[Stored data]
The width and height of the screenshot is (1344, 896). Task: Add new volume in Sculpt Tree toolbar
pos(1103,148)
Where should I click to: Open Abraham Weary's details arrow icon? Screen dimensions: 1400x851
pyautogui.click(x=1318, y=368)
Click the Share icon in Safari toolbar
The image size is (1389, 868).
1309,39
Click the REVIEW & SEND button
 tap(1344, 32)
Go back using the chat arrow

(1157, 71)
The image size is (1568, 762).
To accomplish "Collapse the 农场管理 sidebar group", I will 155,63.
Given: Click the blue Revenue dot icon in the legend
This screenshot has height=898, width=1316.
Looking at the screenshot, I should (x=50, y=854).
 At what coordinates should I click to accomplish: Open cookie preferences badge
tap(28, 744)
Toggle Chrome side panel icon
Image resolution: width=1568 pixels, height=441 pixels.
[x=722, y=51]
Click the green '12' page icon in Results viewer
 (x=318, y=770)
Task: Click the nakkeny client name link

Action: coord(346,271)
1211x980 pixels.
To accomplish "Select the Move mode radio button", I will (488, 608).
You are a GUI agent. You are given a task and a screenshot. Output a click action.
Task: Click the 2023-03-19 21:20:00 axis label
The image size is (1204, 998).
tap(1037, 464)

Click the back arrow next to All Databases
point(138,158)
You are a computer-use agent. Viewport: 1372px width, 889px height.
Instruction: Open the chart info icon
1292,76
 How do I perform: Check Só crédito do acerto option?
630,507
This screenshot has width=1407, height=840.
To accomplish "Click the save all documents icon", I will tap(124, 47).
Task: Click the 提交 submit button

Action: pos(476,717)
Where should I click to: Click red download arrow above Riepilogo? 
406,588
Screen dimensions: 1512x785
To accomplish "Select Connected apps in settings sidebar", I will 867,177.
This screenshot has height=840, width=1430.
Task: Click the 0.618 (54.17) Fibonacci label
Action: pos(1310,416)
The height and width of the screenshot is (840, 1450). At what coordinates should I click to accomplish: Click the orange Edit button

◆ Exercise description ◆
Copy all lines from the data that hold the word "agent".

◆ Reply ◆
You are a GUI agent. You are given a task and a screenshot. Output a click action.
You are a computer-use agent. Viewport: 1372px width, 889px height.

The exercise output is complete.